Brightness level manipulations include all one-to-one conversions of image brightness levels (input) to display brightness levels (output), either linear or nonlinear. Examples are digital contrast/brightness adjustments, image inversion, and gamma correction. Some examples are given in Figure 12-1. Note that many level manipulations may result in clipping (see Fig. 12-1, C, D, and E) and in reduction of the effectively used number of brightness levels. The extreme example is thresholding (see Fig. 12-1, E), in which all brightness levels above a threshold are set to white, and all below to black.

Figure 12-1 Image brightness conversions (lookup-table operations) and their results.

A, Identity: no change. B, Inversion. C, Increased contrast (note clipping, C). D, Decreased brightness. E, Thresholding. F, Histogram equalization.

Pseudocoloring involves a direct conversion of brightness levels to a color scale, generally labeled with names such as Rainbow, Ocean, or Harvest. Because the eye is more sensitive to color differences than to intensities, this may reveal subtle intensity differences. It can be visually pleasing but may also be highly suggestive, as it clusters similar gray values into color groups. Because brightness levels in ultrasound are highly dependent on signal attenuation and local gain settings, the borders that are suggested visually by these colors have little practical significance.¹³ Pseudocoloring is also sometimes applied to highlight brightness differences with respect to some baseline value (e.g., increase above the local brightness level in a baseline image) with a color (e.g., to visualize the arrival of contrast agents in perfusion imaging). This is an effective tool, but one should be aware that tissue motion may also induce a brightness change and show up as color.

Filtering entails image operations that consider pixels within their neighborhood and deal with the spatial or temporal aspects of the image. Filtering operations include smoothing (noise reduction), and sharpening (edge enhancement). Smoothing or low-pass filtering (e.g., uniform, Gaussian) is used in many ABD methods (see later discussion) to reduce the speckle noise and get more or less homogeneous regions; high-pass edge enhancing or detection filters (e.g., Sobel, Laplacian) are often used to find (candidate) border points. Note that most smoothing methods slightly change the positions of edges and differentiate poorly between noise and weak signals. High-pass filters tend to be very sensitive to noise. In general, filtering does not improve the appearance of ultrasonographic images without simultaneously removing valuable information. Smoothing and sharpening filters may be available on your 3D ultrasound machine for real-time use: keep the caveats just mentioned in mind when using this option.

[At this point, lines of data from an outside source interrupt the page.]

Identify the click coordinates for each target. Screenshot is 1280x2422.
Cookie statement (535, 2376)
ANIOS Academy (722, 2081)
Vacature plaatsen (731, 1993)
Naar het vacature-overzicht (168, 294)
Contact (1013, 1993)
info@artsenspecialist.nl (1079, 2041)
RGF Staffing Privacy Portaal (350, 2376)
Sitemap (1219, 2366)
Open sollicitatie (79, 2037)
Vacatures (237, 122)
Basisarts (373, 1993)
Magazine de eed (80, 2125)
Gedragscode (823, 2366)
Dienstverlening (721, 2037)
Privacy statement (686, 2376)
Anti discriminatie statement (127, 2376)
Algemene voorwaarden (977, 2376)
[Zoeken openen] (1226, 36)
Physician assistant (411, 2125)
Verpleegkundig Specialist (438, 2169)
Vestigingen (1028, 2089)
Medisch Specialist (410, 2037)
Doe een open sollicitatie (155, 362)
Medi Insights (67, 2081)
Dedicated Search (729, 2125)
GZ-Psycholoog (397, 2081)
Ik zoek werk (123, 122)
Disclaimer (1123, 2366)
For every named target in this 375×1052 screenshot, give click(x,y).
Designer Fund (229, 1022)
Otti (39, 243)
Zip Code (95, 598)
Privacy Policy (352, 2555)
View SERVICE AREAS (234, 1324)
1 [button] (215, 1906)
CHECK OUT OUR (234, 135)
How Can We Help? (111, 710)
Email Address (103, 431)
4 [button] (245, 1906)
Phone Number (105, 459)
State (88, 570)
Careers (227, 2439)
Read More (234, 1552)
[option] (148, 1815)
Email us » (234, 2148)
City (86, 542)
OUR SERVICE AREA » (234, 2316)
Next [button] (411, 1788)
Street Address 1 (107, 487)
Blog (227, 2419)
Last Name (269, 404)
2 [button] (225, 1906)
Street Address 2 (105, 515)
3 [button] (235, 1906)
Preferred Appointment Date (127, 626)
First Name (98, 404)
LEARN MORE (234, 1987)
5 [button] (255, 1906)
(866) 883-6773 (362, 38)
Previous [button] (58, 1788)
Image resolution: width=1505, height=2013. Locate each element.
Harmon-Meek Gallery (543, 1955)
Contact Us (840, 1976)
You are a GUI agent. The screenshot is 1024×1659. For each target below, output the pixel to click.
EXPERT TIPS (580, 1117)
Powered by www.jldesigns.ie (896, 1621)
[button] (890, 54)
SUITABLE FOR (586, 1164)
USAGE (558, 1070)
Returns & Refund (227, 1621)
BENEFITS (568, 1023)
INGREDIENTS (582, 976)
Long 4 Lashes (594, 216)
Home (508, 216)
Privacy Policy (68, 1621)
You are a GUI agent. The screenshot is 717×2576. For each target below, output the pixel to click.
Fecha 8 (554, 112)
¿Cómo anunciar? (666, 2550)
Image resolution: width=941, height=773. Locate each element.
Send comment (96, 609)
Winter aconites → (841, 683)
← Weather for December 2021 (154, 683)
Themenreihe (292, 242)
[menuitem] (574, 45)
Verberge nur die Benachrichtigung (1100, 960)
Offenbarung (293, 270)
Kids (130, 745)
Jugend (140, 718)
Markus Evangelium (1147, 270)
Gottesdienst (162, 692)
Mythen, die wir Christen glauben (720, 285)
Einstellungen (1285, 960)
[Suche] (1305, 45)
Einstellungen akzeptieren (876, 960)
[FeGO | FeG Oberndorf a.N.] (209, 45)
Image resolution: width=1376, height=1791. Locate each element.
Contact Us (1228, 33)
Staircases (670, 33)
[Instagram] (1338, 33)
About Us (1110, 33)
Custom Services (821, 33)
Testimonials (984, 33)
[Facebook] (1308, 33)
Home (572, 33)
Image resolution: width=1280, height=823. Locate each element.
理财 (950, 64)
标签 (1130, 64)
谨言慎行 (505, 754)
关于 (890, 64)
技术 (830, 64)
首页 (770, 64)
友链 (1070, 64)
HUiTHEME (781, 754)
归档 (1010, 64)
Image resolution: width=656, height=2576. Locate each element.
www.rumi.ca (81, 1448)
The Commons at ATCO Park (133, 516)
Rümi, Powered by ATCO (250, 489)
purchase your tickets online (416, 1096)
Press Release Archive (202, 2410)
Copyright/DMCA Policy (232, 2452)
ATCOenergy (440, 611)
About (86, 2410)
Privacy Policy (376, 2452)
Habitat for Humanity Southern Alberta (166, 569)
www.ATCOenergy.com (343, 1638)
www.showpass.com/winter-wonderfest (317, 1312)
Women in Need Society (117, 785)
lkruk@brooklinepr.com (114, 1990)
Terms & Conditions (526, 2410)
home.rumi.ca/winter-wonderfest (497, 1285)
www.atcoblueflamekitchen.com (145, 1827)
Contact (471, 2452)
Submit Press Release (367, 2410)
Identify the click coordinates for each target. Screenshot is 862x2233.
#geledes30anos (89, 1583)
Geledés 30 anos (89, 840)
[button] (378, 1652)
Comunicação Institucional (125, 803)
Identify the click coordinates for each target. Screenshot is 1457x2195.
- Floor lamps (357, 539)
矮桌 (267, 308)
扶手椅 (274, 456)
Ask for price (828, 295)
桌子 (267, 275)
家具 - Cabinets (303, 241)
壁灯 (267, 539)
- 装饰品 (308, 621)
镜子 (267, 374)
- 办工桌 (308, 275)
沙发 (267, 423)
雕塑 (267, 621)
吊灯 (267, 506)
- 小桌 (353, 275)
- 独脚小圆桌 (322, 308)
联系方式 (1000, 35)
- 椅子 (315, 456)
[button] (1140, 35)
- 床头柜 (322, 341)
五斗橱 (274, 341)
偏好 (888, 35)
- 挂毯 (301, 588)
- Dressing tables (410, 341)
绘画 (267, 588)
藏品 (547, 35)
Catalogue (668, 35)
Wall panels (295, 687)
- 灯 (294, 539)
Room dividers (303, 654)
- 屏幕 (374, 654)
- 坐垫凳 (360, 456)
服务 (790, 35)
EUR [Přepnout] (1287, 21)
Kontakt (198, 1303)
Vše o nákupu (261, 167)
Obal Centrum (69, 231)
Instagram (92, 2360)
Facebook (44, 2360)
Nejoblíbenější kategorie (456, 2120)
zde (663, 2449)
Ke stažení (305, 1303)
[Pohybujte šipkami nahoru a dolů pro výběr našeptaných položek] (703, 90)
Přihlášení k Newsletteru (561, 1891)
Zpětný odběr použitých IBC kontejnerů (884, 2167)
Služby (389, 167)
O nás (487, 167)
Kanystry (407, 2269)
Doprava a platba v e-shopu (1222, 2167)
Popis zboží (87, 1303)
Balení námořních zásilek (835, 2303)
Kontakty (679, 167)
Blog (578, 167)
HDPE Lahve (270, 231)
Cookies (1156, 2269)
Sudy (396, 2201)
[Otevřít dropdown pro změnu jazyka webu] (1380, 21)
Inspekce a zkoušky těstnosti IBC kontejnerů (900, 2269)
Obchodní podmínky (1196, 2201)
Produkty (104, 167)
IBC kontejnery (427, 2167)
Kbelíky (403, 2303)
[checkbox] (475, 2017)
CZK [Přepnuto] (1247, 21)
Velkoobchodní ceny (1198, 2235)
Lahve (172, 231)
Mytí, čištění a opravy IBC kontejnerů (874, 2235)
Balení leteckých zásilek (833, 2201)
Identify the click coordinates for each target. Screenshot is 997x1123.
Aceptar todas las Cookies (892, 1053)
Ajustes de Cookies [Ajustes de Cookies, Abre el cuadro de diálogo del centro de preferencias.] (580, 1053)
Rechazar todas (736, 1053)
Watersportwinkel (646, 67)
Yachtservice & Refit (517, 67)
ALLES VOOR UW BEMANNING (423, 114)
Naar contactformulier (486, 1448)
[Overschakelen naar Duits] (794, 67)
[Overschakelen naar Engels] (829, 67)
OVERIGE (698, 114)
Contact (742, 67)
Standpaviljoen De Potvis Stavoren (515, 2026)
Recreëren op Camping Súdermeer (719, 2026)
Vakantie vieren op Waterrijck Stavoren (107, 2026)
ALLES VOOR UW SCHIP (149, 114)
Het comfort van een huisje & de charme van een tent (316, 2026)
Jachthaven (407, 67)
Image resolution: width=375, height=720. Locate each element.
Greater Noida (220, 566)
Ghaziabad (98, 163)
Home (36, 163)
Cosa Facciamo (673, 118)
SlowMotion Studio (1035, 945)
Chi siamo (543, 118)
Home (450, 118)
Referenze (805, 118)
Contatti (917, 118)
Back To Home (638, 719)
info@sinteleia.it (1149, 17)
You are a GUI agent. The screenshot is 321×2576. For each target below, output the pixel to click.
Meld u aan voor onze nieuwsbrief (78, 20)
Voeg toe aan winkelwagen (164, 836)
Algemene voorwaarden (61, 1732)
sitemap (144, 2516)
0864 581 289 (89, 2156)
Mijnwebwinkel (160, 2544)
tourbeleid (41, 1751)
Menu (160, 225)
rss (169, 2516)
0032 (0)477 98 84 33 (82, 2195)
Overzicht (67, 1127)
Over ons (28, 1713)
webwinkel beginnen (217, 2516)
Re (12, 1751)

Image Interpretation: The Interpretation Pyramid

The interpretation of medical images is an extremely complicated task that is very hard to transfer into a computer. For us humans, vision is a natural task that we perform instantly and automatically. From the study of human perception however, we know that vision is anything but a simple, straightforward process. Think of the many well-known optical illusions: there is a lot of hidden interpretation going on. In the interpretation of images, several information abstraction levels can be distinguished. This is generally known as the image interpretation pyramid (Fig. 12-2). The levels of this pyramid give us more insight into the mechanisms of different automated techniques and their limitations. A good analogy is found in the interpretation of handwriting or spoken language. This analogy is described in Table 12-1. For interpretation of a written text, one has to know about the alphabet, spelling, vocabulary, syntax, and semantics, and ultimately about the subject of the text, the intentions of the source, and adornments such as humor, sarcasm, and metaphors. These last aspects are not about language—they refer to the real-world domain that the text is discussing. Interpretation is not a simple bottom-up process of combining letters into words into sentences into significance. Text can be fragmented; there are imperfections, such as misspellings and ambiguities, and missing domain knowledge that necessitate feedback between all levels, and even guessing, to come to a consistent interpretation.